• _Passage for review_
Multi-omics reveals changes in astrocyte fatty acid metabolism during early stages of Alzheimer's disease

Background Astrocytes undergo extensive changes during Alzheimer's disease (AD), including reactive transformations induced by Aβ deposition and adjustments in lipid metabolism, ion balance, neuronal support, and inflammatory responses. Although dysfunctional astrocytes are known to contribute to AD progression, a detailed characterization of the dynamic alterations in astrocytes at the levels of transcriptome, proteome and metabolome during the progression of AD, especially in its early stages, is lacking. Methods We conducted an integrated multi-omics profiling of astrocytes obtained from APPswe/PSEN1ΔE9 transgenic AD and WT mice, including transcriptomics, proteomics, spatial metabolomics, to characterize the dynamic changes in astrocyte profiles over the course of AD progression. To investigate whether similar changes are present in early human AD and related to disease outcomes, we also analyzed single-nucleus RNA sequencing data of human brain samples, and dietary profiles and cognitive function data in human subjects to establish the link between astrocyte phenotypes and AD progression. Results Multi-omics profiling revealed significant changes in fatty acid metabolism of astrocytes in 6-month-old AD mice, especially deficiency in synthesis of unsaturated fatty acids. Such dysregulation in fatty acid metabolism was also observed in astrocytes from human brain samples with low AD pathology. Analysis of human dietary profiles demonstrated significant associations between dietary composition of polyunsaturated and saturated fatty acids and cognitive function. Conclusion Our study identified abnormal fatty acid metabolism as a hallmark of astrocytes at early stages of AD before the onset of apparent symptoms, revealing a close link between dysregulated fatty acid metabolism and disease progression.

• _Data_
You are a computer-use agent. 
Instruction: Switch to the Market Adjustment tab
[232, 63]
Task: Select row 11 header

---

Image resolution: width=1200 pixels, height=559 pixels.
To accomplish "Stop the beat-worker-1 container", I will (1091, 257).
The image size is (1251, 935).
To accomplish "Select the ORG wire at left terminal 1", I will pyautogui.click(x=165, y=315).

• _Work required_
According to the abstract on astrocyte fatty acid metabolism, what deficiency did multi-omics profiling reveal in the astrocytes of 6-month-old AD mice? Use only the abstract on astrocyte fatty acid metabolism and disregard the listing.

• _Solution to this problem_
A deficiency in the synthesis of unsaturated fatty acids.